Sin embargo, en aras, precisamente, de esa normalización del idioma, cuestión candente entre nuestros escritores y eruditos del Siglo de Oro, surgen también las críticas a la forma andaluza de hablar, concentradas básicamente en lo que las diferencias fonéticas que se observaban en ella podían suponer de contaminación y perturbación de la comunicación mutua. La visión negativa quizá más conocida es la de Juan de Valdés, pero en este ha de entenderse simplemente como inquina personal hacia Nebrija. Otros testimonios, por el contrario, pretenden ser más objetivos. Así, las críticas al ceceo por su posibilidad de confundir palabras (casar y cazar, ciervo y siervo) son continuas en la época. También lo son, los gramáticos fueron siempre gentes conservadoras, las diatribas contra el clima y contra la dejadez de madres y maestros que no corrigen a los niños sus modos viciosos de hablar. A veces se añade la pronunciación aspirada de ge, gi, j, igualada a la de h, identificación que se considera propia de negros, y por tanto, absolutamente rechazable. Las críticas vienen de fuera, sí, pero también andaluces como el malagueño Bernardo de Alderete, el sevillano Juan de Robles y el jiennense Juan Villar las emiten con el mismo ímpetu. La visión de una unidad superior del idioma, y de una comprensión más cabal, para estos eruditos solo podía venir de la eliminación de las peculiaridades regionales, que, además, se sentían como viciosas. El origen del llamado complejo de inferioridad podría estar aquí; pero no olvidemos que se trata en estos casos, no de hablantes normales, sino de maestros y profesores, el sector, hasta hoy, tradicionalmente más inmovilista en el plano lingüístico.

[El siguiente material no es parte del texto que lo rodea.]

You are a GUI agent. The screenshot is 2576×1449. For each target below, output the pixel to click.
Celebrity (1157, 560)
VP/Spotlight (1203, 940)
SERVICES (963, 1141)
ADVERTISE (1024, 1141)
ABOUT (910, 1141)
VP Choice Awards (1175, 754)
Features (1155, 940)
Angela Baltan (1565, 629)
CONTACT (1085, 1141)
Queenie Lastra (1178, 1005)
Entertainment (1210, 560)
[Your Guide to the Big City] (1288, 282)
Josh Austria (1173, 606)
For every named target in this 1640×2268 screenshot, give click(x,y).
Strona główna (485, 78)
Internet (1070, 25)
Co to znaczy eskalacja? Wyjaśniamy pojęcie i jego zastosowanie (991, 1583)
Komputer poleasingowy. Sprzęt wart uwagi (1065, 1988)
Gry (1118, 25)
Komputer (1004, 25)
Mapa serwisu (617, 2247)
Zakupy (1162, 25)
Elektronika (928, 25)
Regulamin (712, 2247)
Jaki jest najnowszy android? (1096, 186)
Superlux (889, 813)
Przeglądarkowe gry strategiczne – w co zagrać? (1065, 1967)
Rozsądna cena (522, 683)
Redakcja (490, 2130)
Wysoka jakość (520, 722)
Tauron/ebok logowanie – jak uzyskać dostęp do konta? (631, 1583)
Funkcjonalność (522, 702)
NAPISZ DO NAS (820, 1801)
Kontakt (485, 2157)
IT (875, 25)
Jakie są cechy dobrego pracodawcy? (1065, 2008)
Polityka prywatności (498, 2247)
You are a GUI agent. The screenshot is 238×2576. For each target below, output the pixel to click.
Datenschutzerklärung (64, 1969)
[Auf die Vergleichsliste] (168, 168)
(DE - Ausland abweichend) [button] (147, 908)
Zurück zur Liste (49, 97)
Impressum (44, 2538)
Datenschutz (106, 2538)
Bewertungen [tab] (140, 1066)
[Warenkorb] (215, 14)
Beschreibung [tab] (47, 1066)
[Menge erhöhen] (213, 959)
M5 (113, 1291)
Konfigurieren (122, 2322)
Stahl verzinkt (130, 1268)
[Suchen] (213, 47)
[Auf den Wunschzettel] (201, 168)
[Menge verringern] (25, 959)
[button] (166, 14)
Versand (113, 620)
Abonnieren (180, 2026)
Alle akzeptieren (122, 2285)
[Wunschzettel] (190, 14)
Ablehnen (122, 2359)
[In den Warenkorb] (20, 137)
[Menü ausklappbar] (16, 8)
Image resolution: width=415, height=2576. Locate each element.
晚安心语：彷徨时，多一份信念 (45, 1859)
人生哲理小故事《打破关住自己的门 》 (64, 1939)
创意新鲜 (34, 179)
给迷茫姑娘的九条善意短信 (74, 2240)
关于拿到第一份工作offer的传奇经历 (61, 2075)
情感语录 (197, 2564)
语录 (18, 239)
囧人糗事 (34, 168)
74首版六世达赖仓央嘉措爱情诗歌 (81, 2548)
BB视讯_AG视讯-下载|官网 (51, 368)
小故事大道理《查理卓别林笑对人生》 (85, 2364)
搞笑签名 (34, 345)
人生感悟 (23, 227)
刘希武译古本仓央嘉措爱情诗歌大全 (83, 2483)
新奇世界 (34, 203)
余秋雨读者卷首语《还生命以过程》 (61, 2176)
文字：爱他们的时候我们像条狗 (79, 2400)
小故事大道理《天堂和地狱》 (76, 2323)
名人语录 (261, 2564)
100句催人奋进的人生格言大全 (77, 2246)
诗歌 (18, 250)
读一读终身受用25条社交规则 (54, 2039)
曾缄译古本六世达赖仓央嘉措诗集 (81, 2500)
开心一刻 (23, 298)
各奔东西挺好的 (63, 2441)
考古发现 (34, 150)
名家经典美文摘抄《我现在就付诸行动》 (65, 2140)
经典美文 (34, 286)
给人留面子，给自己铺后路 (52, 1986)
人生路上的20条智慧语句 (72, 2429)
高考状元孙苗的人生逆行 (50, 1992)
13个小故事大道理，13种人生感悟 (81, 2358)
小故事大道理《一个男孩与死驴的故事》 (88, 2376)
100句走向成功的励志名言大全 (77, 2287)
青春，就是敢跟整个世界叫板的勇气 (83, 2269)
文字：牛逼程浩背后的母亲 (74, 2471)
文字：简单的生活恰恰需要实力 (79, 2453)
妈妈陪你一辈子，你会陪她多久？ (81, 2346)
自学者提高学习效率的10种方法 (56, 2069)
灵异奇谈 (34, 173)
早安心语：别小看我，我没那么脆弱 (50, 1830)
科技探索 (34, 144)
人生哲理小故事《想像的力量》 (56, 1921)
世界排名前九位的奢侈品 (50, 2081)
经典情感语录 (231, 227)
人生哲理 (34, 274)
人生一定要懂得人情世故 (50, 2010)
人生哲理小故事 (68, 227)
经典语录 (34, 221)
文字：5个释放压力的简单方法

En todo caso, en el siglo XVIII el asentamiento de la conciencia lingüística andaluza es ya un hecho, y el reconocimiento de los andaluces por su forma de hablar es algo también plenamente asimilado. Para varios filólogos, además, el XVIII supone la época de definitiva conformación del dialecto andaluz. Ahora bien, la percepción de lo andaluz es todavía variada: si la Academia no emite ninguna condena, limitándose a señalar lo natural y extendido de determinados fenómenos en Andalucía, otros continuarán con el enaltecimiento del habla meridional (el barcelonés Antonio de Capmany, en quien ya resuena el futuro romanticismo lingüístico), y otros la utilizarán para caracterizar lo rural (el cura malagueño Fernández y Ávila), lo populachero (el sainetero gaditano González del Castillo) o lo reaccionario (así se retrata a ciertos diputados a Cortes en Cádiz). Parece observarse ya algo que no se percibía en siglos anteriores: cómo los eruditos, los hombres cultos de Andalucía parecen querer quedar al margen de los hechos lingüísticos andaluces.

Esa tendencia cristalizará entre los folcloristas y escritores de finales del XIX. Gentes como Machado y Álvarez o Juan Valera enaltecerán las bondades del habla popular andaluza, desde una perspectiva romántica y casi roussoniana, que aún hoy tiene seguidores (el habla popular es más viva, graciosa y expresiva que la culta, siempre rígida y acartonada; y de todas las hablas populares, pocas ganan a la andaluza...: el tópico está ya servido). Pero ellos se situarán al margen: cuando Demófilo caracteriza el lenguaje de las coplas flamencas que ha recogido tan amorosamente, hablará del A...dialecto que habla la gente de esta bendita tierra (¿él no?). A partir de ahí, se entiende por qué en gentes tan alejadas en otras cosas como los hermanos Machado y los hermanos Álvarez Quintero haya coincidencia en que solo hablen en andaluz los personajes típicos (criadas, campesinos...): los héroes, aunque sean de la misma extracción geográfica, incluso social (así, la Lola de los Puertos), verán reflejada su habla sin variación alguna respecto del estándar. Esta actitud ambivalente: se admira al pueblo, pero uno se siente al margen, y por encima, de él, es característica de la intelectualidad andaluza, y no andaluza, de la España moderna, y coincide con una época en que Andalucía había quedado al margen del desarrollo y el progreso de otros lugares de España. Como la región entera, el habla andaluza era, en el XIX mucho más que en el XVI, una realidad marginal, incluso vulgar ante la pretensión de elaborar una norma lingüística nacional.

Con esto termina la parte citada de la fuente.